File Formats¶
Sunstone wraps every payload — tabular, raster, array, tile — in a
uniform Asset envelope and dispatches I/O through a plugin registry.
This page covers the built-in handlers, where each one stores its
metadata, and how to extend Sunstone with your own formats.
Tabular formats¶
| Format | Extensions | Read | Write | Embedded metadata | Format-specific features |
|---|---|---|---|---|---|
| CSV | .csv |
yes | yes | no — sidecar YAML | dialect: block |
| TSV | .tsv |
yes | no | no — sidecar YAML | tab delimiter is fixed |
| JSON | .json |
yes | no | no — sidecar YAML | — |
| Excel | .xlsx |
yes | no | no — sidecar YAML | — |
| Parquet | .parquet |
yes | yes | yes — JSON-LD in footer | self-contained lineage |
.txt and .xls route to the blob handler
by default — pass format="tsv" or format="excel" explicitly to force
tabular parsing on those extensions.
"Sidecar YAML" means the human-authored datasets.yaml plus the
auto-generated datasets.lock.yaml carry the lineage and field metadata.
For Parquet, the same JSON-LD that would live in the sidecar is also
embedded in the file footer, so a Parquet file can travel without the
sidecar and still describe itself.
Non-tabular formats¶
| Format | Extensions | Kind | Extra | Embedded metadata |
|---|---|---|---|---|
NumPy .npz |
.npz |
AssetKind.ARRAY |
built-in | yes — JSON-LD entry in the archive |
| Zarr | .zarr (directory store) |
AssetKind.ARRAY |
sunstone-py[zarr] |
yes — JSON-LD in root group .attrs |
| HDF5 / NetCDF-4 | .h5, .hdf5, .he5, .nc, .nc4 |
AssetKind.ARRAY |
sunstone-py[hdf5] |
yes — JSON-LD in root attribute |
See Tensors for the array workflow and per-variable component metadata. NetCDF-3 (classic) is out of scope — only NetCDF-4, which is HDF5 underneath, is supported.
Raster (GeoTIFF) and tile-pyramid (XYZ/MBTiles) handlers are on the roadmap — see Images and Tile pyramids.
Blob / opaque binary formats¶
For document and binary artefacts sunstone has no semantic
interpretation of — PDF reports, Word and PowerPoint decks, plain text,
RTF — the built-in BlobFormatHandler reads bytes in and writes bytes
out verbatim, wrapped in Asset(kind=AssetKind.BLOB).

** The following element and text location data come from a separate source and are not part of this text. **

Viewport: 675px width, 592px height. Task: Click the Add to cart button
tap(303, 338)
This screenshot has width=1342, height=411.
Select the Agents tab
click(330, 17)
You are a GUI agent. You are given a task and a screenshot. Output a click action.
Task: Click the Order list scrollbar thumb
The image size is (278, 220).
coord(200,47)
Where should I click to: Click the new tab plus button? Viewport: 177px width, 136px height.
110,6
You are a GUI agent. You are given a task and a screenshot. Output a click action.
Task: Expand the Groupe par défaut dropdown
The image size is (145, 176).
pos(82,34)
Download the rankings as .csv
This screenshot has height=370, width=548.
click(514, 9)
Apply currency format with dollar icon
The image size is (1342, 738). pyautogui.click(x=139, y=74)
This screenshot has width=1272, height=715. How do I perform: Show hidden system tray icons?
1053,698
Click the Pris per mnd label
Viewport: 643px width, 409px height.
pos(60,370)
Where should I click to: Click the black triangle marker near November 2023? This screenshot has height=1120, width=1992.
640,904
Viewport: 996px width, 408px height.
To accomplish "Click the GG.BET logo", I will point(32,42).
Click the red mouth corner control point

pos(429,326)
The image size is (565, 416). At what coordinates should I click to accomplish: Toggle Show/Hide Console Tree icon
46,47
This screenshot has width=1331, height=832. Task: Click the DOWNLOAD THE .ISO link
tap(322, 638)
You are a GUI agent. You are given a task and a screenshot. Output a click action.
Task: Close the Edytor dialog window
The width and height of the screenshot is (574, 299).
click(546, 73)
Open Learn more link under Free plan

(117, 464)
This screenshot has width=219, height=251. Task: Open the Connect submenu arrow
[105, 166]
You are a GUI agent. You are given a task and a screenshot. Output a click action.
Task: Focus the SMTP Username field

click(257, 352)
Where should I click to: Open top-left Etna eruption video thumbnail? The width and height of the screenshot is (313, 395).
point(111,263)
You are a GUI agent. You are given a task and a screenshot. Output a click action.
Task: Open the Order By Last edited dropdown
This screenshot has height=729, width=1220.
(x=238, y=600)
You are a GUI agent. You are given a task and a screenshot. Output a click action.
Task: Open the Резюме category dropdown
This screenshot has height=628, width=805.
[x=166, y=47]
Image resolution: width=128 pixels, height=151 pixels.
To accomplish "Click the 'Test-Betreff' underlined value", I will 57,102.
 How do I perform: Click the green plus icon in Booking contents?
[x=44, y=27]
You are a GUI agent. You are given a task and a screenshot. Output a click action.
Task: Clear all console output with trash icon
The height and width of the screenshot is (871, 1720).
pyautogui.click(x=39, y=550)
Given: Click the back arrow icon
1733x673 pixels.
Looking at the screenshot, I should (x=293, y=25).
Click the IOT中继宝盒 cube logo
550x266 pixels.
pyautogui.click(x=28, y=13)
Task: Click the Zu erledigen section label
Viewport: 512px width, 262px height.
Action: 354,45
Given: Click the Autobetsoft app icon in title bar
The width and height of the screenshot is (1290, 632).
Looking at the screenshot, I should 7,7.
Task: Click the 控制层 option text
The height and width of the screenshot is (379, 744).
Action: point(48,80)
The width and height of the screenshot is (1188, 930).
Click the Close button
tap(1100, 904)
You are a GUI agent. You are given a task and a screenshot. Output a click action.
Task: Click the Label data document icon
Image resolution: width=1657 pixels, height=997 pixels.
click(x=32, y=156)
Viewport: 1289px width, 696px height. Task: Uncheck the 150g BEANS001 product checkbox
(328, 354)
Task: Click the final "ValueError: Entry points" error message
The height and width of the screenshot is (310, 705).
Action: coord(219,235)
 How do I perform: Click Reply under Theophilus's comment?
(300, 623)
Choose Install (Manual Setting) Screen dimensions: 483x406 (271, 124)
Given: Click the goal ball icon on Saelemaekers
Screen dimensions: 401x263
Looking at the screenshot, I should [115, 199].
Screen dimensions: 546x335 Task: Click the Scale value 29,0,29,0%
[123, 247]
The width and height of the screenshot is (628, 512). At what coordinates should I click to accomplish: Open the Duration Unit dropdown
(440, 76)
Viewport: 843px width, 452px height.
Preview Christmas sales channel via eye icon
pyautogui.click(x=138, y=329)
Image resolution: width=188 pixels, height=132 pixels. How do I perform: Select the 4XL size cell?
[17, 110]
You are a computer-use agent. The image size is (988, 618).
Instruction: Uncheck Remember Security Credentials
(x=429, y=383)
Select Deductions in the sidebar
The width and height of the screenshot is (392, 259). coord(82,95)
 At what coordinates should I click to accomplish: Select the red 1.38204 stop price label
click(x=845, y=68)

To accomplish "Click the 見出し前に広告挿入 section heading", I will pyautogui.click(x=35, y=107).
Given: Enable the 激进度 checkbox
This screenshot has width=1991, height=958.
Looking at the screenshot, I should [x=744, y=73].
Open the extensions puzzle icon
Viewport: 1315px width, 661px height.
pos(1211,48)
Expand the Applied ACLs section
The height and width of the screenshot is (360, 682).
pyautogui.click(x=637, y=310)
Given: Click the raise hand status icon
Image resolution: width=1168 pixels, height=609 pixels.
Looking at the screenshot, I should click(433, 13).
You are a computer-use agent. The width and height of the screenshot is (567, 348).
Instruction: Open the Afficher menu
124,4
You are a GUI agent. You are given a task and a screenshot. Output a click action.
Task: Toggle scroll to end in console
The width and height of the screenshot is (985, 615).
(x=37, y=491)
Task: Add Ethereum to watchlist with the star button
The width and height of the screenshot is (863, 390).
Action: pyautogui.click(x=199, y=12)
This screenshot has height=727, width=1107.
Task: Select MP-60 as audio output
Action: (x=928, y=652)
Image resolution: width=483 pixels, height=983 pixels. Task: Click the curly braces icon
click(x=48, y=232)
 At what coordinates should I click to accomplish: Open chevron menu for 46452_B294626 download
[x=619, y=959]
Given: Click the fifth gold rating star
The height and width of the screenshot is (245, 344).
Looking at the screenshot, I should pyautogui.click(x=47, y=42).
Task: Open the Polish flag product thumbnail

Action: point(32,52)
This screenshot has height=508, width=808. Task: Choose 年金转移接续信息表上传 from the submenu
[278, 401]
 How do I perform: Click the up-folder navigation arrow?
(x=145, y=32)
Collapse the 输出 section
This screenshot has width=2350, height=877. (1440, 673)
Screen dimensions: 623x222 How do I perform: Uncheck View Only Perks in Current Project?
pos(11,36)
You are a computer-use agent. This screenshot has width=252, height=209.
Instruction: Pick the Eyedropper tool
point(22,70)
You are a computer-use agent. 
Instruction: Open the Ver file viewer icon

| Format | Extensions | Canonical MIME |
|---|---|---|
.pdf |
application/pdf |
|
| Plain text | .txt |
text/plain |
| Rich Text | .rtf |
application/rtf |
| MS Word | .doc |
application/msword |
| MS Word OOXML | .docx |
application/vnd.openxmlformats-officedocument.wordprocessingml.document |
| MS PowerPoint | .ppt |
application/vnd.ms-powerpoint |
| PPT OOXML | .pptx |
application/vnd.openxmlformats-officedocument.presentationml.presentation |
| MS Excel | .xls |
application/vnd.ms-excel |
.xlsx is intentionally NOT in this table — the pandas-backed
BuiltinFormatHandler claims it for tabular parsing.
import sunstone as ss
asset = ss.read('inputs/report.pdf')
assert asset.kind is ss.AssetKind.BLOB
assert isinstance(asset.payload, bytes)
assert asset.extras['media_type'] == 'application/pdf'
# Same shape on write — bytes go through verbatim.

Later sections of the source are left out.